§ **EXTRACT PROVIDED**
Skip to main content

Johnson–Lindenstrauss Projection Toolkit for dimensionality reduction

Project description

PyPI version License: MIT Downloads

JLProj — Johnson–Lindenstrauss Projection Toolkit

JLProj is a Python toolkit for dimensionality reduction using the Johnson–Lindenstrauss (JL) lemma. It preserves pairwise distances between high-dimensional vectors with strong theoretical guarantees.

The toolkit provides:

  • CLI for projection, search, and file inspection
  • Python API for batch and single-vector projection
  • FAISS-compatible search in compressed space
  • Matrix serialization for reproducibility

Capabilities

  • JL Projection: Fast and distance-preserving linear projection
  • Search: Find nearest vectors in compressed space (via FAISS)
  • Serialization: Save/load projection matrices
  • CLI: Use as a command-line tool for embedding pipelines
  • Reconstruction: Approximate inverse projection supported (via saved matrix)

Use Cases

  • Reducing the size of vector databases in semantic search systems (RAG pipelines)
  • Enabling fast similarity search under memory constraints
  • Embedding compression for offline applications or edge inference
  • Experimental comparison of PCA vs random projection

Why Johnson–Lindenstrauss?

In many NLP and ML systems, embeddings such as BERT or SentenceTransformer outputs have high dimensionality (e.g., 384 or 768 dimensions). These embeddings are powerful, but storing and searching over millions of such vectors becomes computationally expensive.

The Johnson–Lindenstrauss Lemma (1984) provides a mathematical guarantee that such high-dimensional vectors can be projected into a significantly lower-dimensional space (e.g., 64 or 32 dimensions) without significantly distorting the distances between them.

This is crucial in applications like:

  • approximate nearest neighbor search
  • semantic retrieval (RAG pipelines)

§ **PROVIDED MATERIAL**
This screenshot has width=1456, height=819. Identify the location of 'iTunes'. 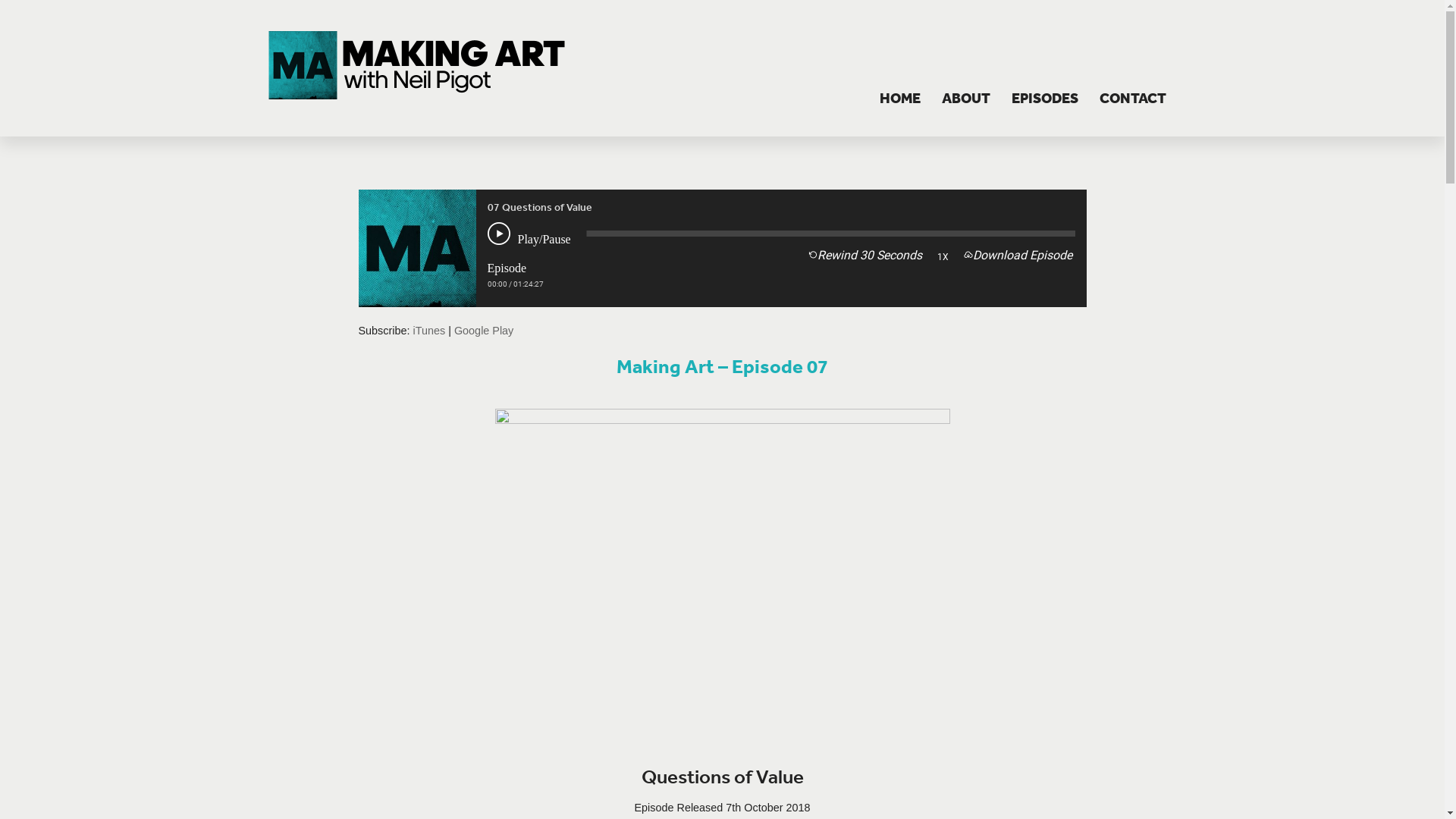
(412, 329).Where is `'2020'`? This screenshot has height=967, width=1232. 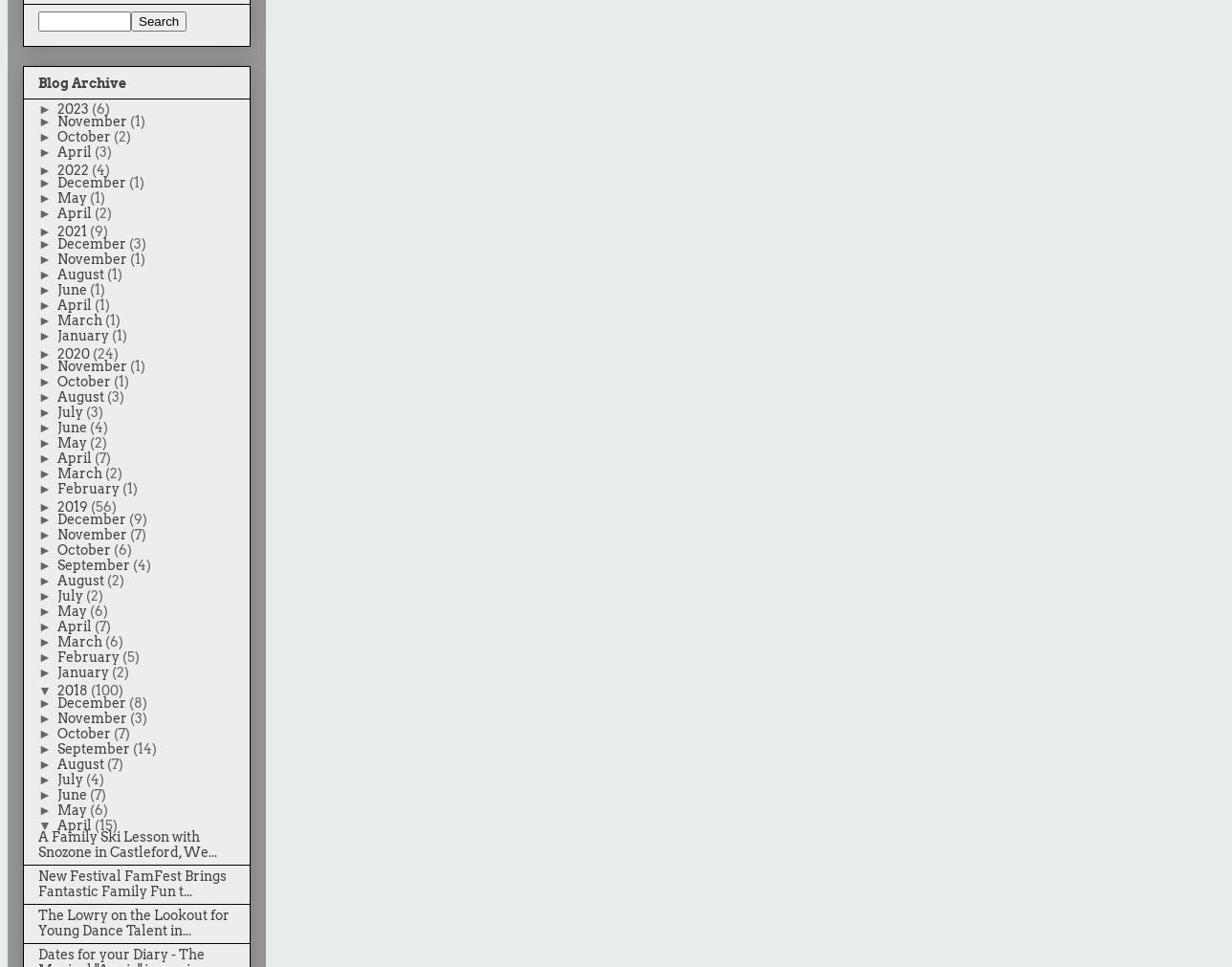 '2020' is located at coordinates (74, 353).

§ **TASK STATEMENT**
Reproduce the JLProj project description starting with the words "JLProj is a" and ending after "space (via FAISS)".

§ **THE OUTPUT**
JLProj is a Python toolkit for dimensionality reduction using the Johnson–Lindenstrauss (JL) lemma. It preserves pairwise distances between high-dimensional vectors with strong theoretical guarantees.

The toolkit provides:

  • CLI for projection, search, and file inspection
  • Python API for batch and single-vector projection
  • FAISS-compatible search in compressed space
  • Matrix serialization for reproducibility

Capabilities

  • JL Projection: Fast and distance-preserving linear projection
  • Search: Find nearest vectors in compressed space (via FAISS)